The request: Rewrite the records below as a numbered list, one line per item, leaving out the blank lines.

Recorded data:

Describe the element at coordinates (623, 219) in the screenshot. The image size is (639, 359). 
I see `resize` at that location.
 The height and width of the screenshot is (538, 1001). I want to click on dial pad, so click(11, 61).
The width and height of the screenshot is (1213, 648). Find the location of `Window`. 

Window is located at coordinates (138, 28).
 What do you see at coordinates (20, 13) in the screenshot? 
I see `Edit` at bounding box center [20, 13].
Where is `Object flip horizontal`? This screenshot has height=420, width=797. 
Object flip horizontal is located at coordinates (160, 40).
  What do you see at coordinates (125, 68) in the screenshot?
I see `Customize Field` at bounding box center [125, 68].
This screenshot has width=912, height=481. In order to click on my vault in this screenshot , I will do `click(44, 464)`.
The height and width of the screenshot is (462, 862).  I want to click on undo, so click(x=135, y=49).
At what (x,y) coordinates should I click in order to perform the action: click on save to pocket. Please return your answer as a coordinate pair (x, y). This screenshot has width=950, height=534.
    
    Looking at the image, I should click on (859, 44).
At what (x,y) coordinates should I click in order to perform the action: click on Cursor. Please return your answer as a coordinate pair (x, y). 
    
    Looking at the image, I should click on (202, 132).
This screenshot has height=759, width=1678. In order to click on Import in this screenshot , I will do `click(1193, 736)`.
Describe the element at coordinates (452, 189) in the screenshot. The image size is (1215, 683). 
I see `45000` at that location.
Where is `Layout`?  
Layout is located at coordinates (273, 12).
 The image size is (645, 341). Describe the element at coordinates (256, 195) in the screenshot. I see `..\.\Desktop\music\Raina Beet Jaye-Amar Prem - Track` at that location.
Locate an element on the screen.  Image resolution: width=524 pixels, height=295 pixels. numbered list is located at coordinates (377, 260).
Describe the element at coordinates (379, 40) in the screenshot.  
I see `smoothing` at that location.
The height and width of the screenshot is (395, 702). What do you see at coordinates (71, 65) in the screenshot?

Exercise output:
1. Describe the element at coordinates (623, 219) in the screenshot. The image size is (639, 359). 
2. I see `resize` at that location.
3.  The height and width of the screenshot is (538, 1001). I want to click on dial pad, so click(11, 61).
4. The width and height of the screenshot is (1213, 648). Find the location of `Window`. 
5. Window is located at coordinates (138, 28).
6.  What do you see at coordinates (20, 13) in the screenshot? 
7. I see `Edit` at bounding box center [20, 13].
8. Where is `Object flip horizontal`? This screenshot has height=420, width=797. 
9. Object flip horizontal is located at coordinates (160, 40).
10.   What do you see at coordinates (125, 68) in the screenshot?
11. I see `Customize Field` at bounding box center [125, 68].
12. This screenshot has width=912, height=481. In order to click on my vault in this screenshot , I will do `click(44, 464)`.
13. The height and width of the screenshot is (462, 862).  I want to click on undo, so click(x=135, y=49).
14. At what (x,y) coordinates should I click in order to perform the action: click on save to pocket. Please return your answer as a coordinate pair (x, y). This screenshot has width=950, height=534.
15.     Looking at the image, I should click on (859, 44).
16. At what (x,y) coordinates should I click in order to perform the action: click on Cursor. Please return your answer as a coordinate pair (x, y). 
17.     Looking at the image, I should click on (202, 132).
18. This screenshot has height=759, width=1678. In order to click on Import in this screenshot , I will do `click(1193, 736)`.
19. Describe the element at coordinates (452, 189) in the screenshot. The image size is (1215, 683). 
20. I see `45000` at that location.
21. Where is `Layout`?  
22. Layout is located at coordinates (273, 12).
23.  The image size is (645, 341). Describe the element at coordinates (256, 195) in the screenshot. I see `..\.\Desktop\music\Raina Beet Jaye-Amar Prem - Track` at that location.
24. Locate an element on the screen.  Image resolution: width=524 pixels, height=295 pixels. numbered list is located at coordinates (377, 260).
25. Describe the element at coordinates (379, 40) in the screenshot.  
26. I see `smoothing` at that location.
27. The height and width of the screenshot is (395, 702). What do you see at coordinates (71, 65) in the screenshot?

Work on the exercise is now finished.